*WHAT IS NEEDED:* Copy out the listing word for word, starting at the line that contains "This screenshot has width=900, height=395." and ending at the end of the listing. Leave the pictures out of your answer.

*Some listing:*
____
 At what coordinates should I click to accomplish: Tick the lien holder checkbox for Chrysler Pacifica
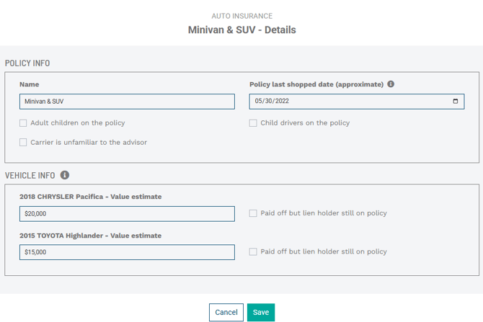tap(253, 213)
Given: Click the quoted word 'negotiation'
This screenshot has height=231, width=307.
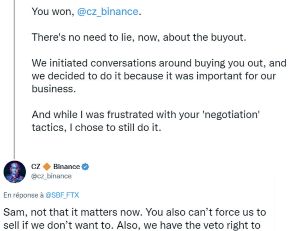Looking at the screenshot, I should coord(232,115).
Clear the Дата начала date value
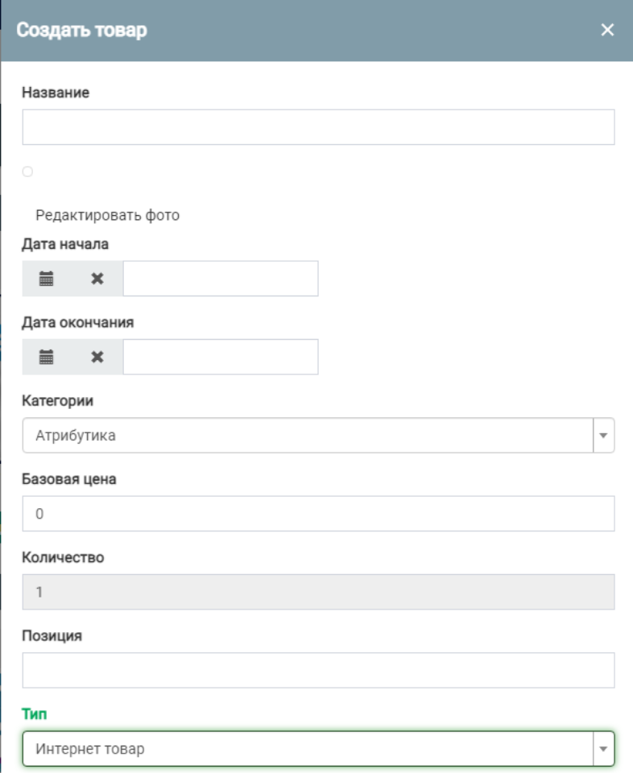Screen dimensions: 633x773 [97, 279]
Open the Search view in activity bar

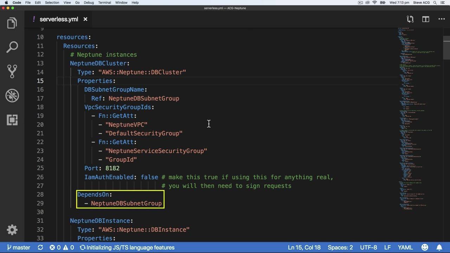[x=12, y=47]
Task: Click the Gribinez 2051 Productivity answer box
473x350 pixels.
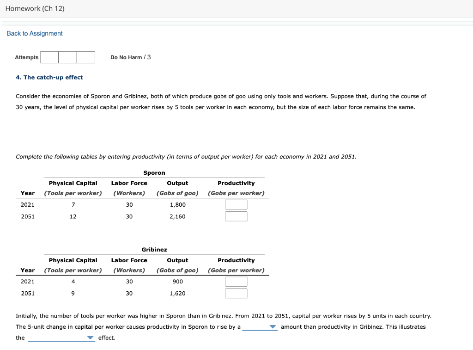Action: (236, 293)
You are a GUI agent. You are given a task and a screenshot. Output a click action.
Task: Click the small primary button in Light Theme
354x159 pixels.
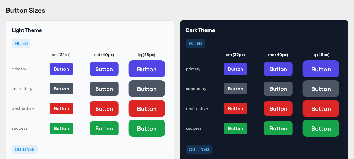[x=61, y=69]
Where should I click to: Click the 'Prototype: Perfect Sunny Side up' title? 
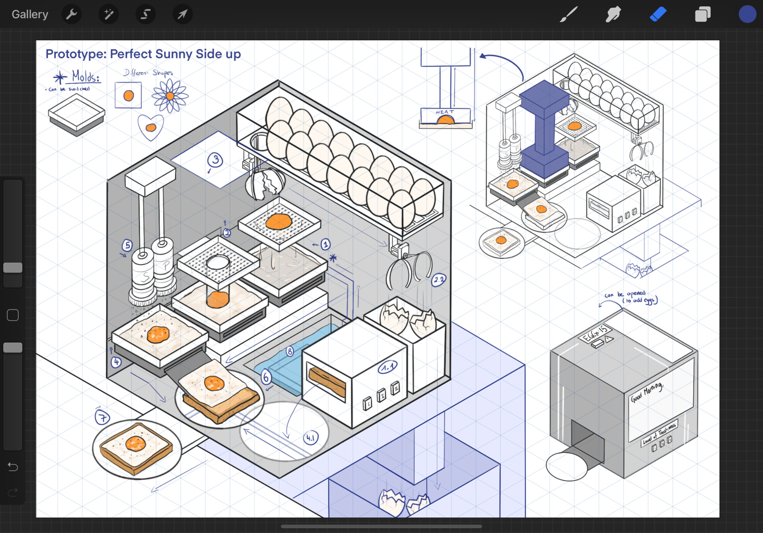(x=143, y=54)
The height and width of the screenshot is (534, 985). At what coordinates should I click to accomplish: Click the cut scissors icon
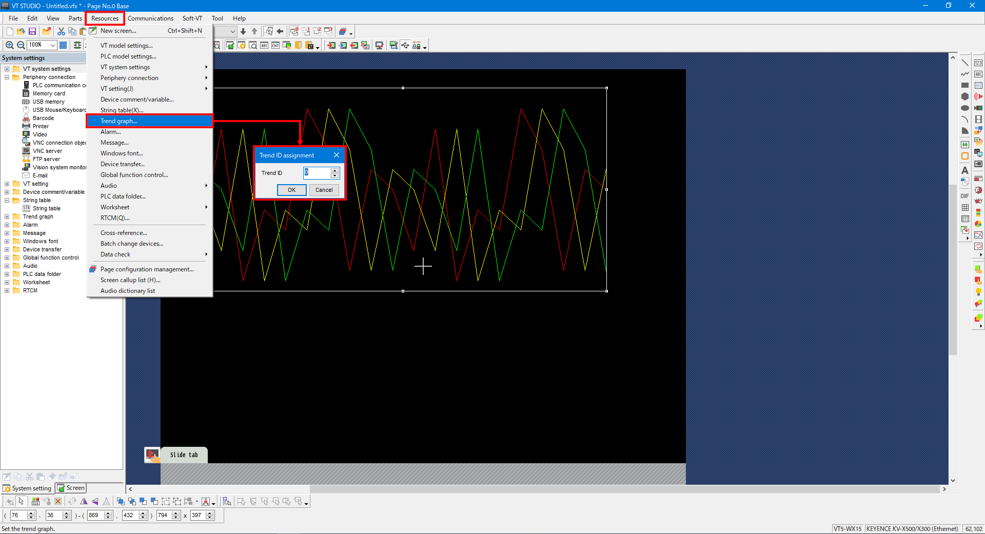[x=61, y=31]

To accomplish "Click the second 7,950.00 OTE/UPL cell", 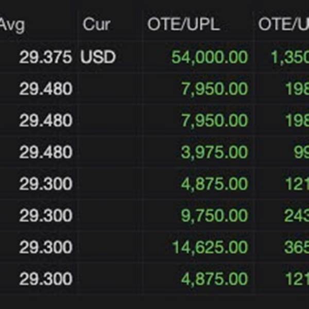I will coord(214,121).
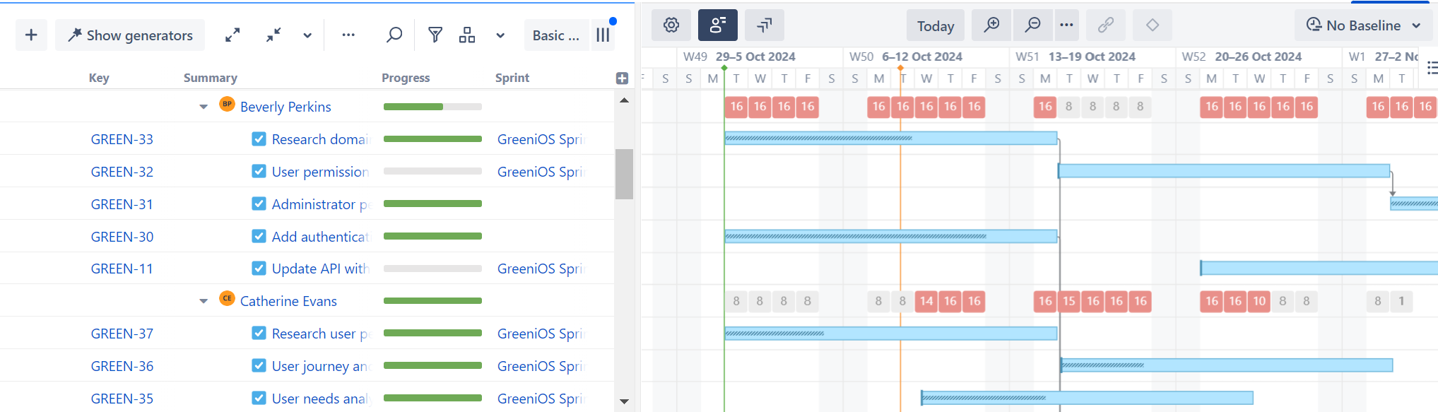Toggle the resources panel icon
The width and height of the screenshot is (1438, 412).
[717, 25]
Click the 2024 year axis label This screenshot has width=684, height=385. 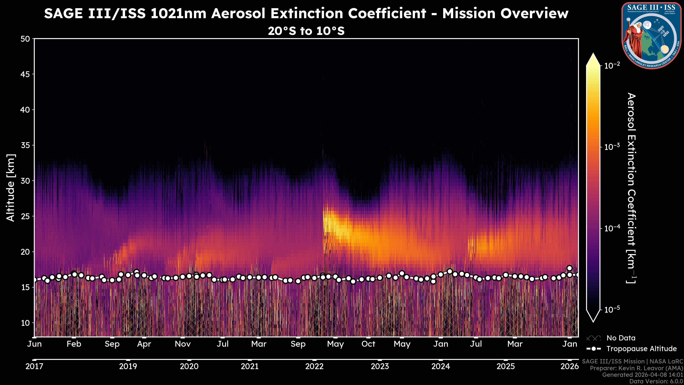tap(441, 366)
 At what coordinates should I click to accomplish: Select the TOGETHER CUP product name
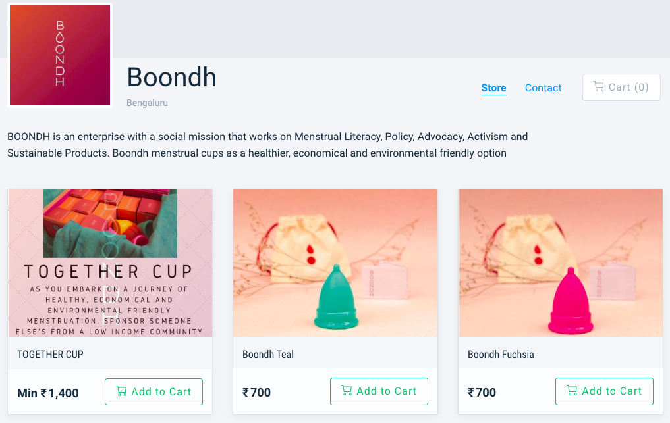[50, 355]
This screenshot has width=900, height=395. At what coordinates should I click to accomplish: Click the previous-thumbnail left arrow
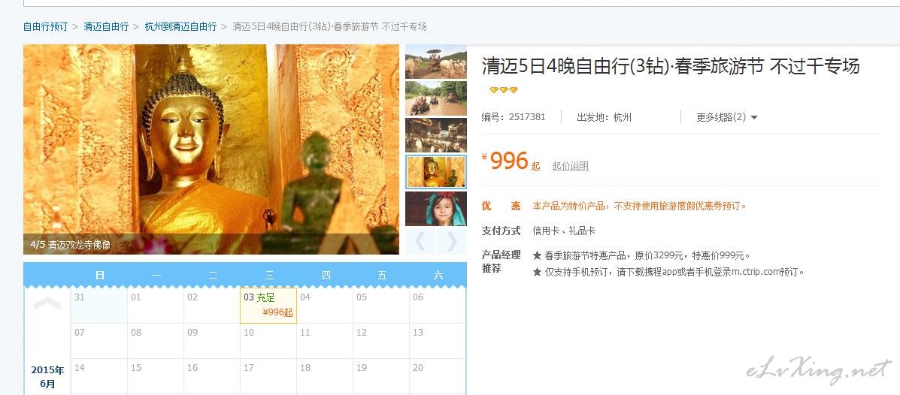(420, 241)
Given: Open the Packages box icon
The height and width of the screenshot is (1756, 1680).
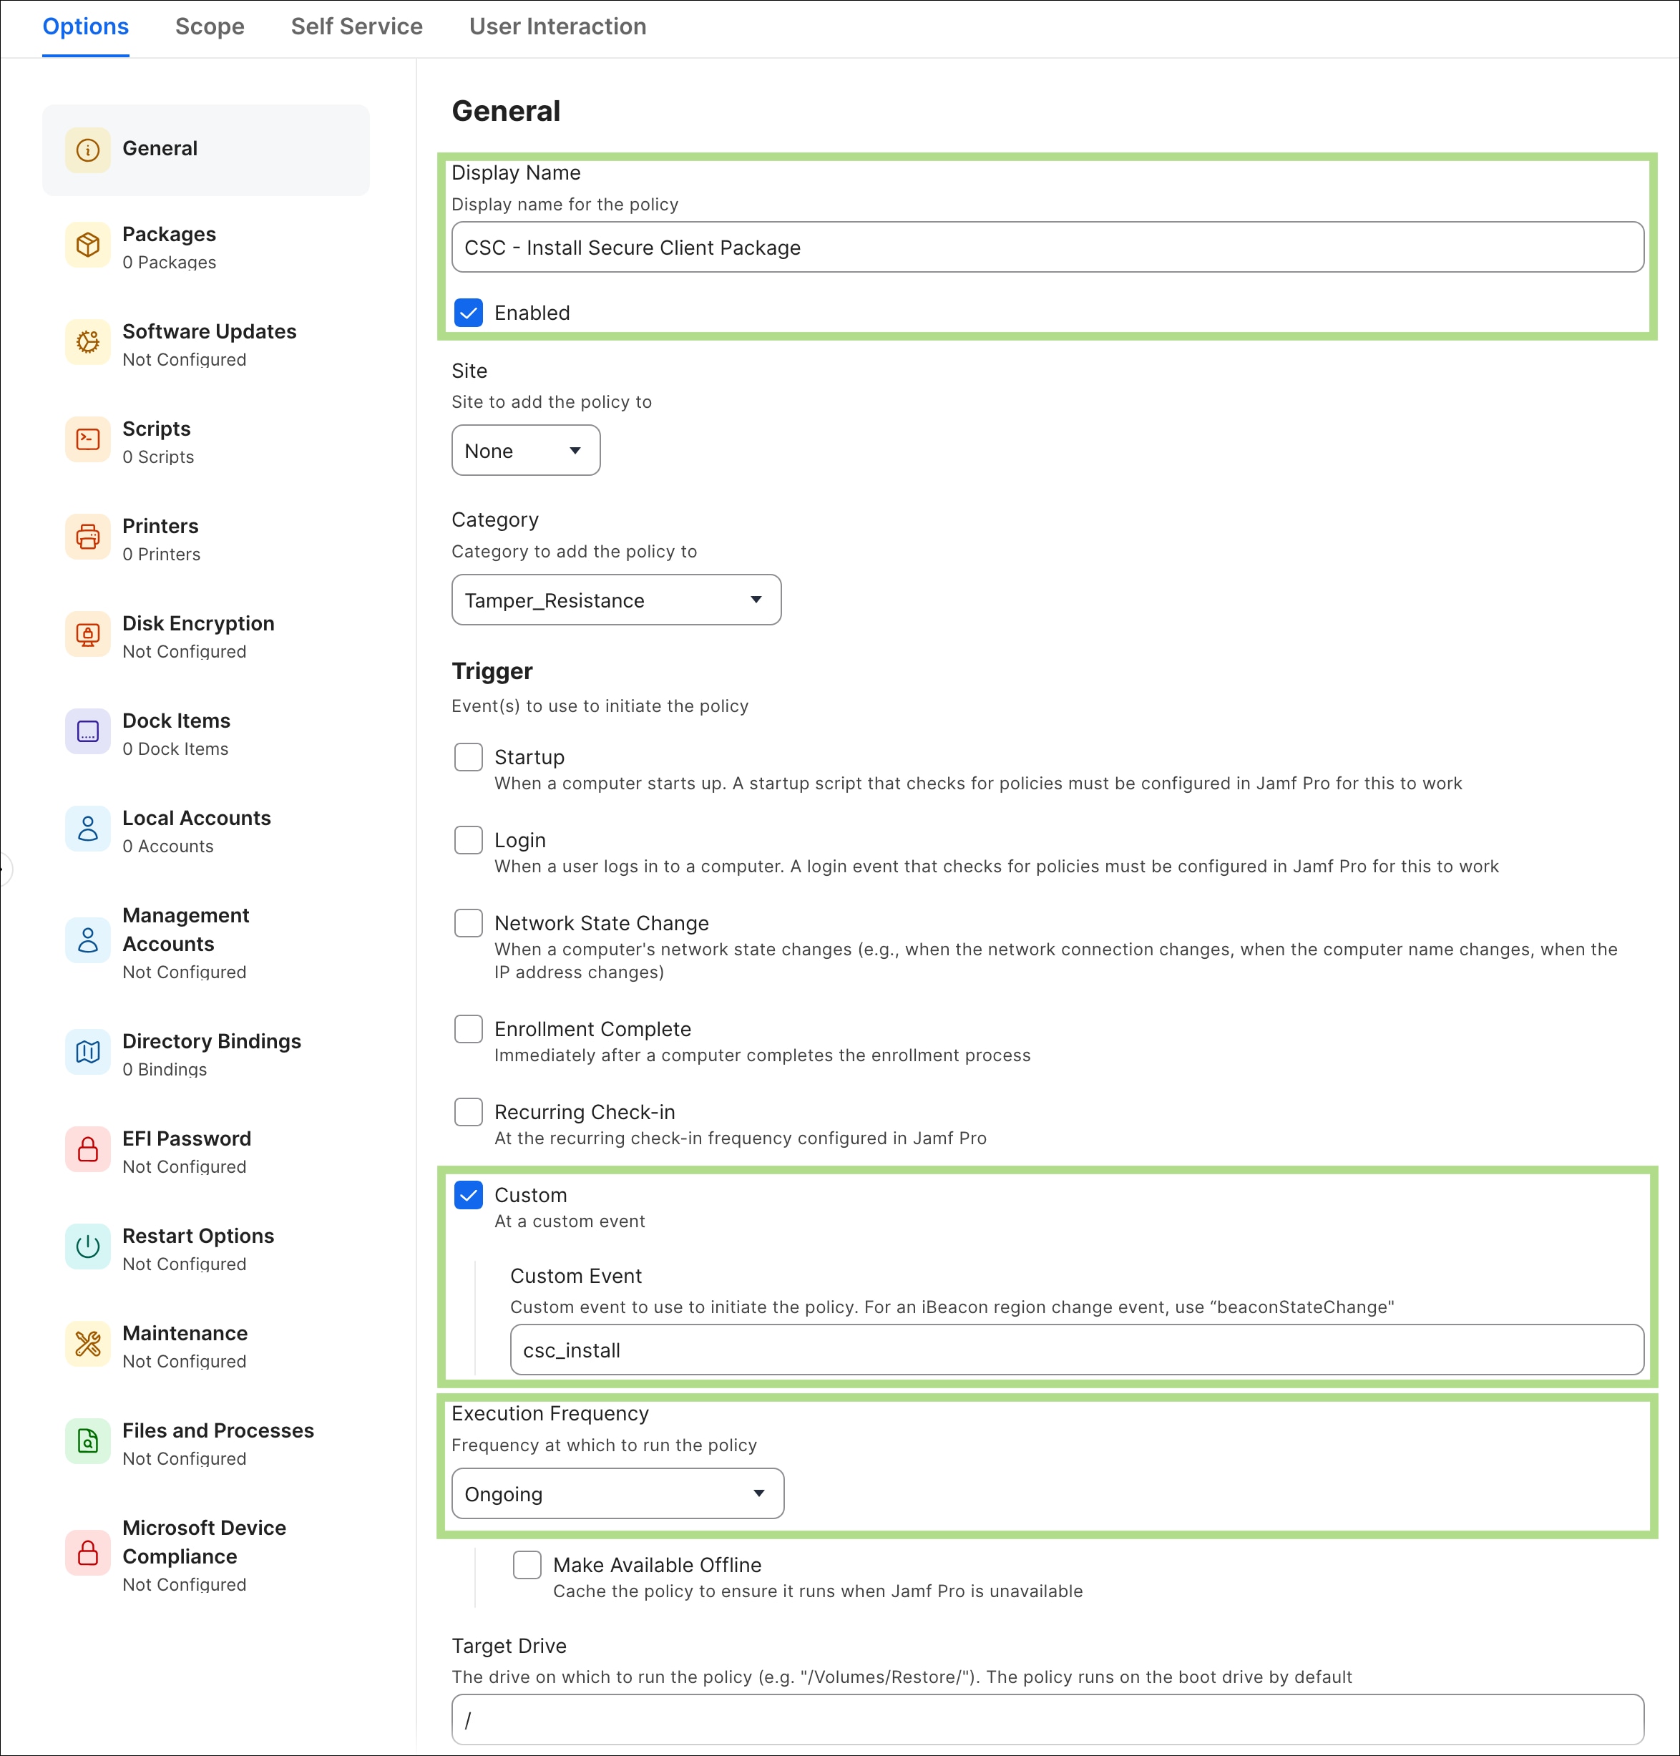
____
*SOLVED EXERCISE:*
This screenshot has width=900, height=395. At what coordinates should I click to accomplish: Click the previous-thumbnail left arrow
(420, 241)
Given: Open the Packages box icon
The height and width of the screenshot is (1756, 1680).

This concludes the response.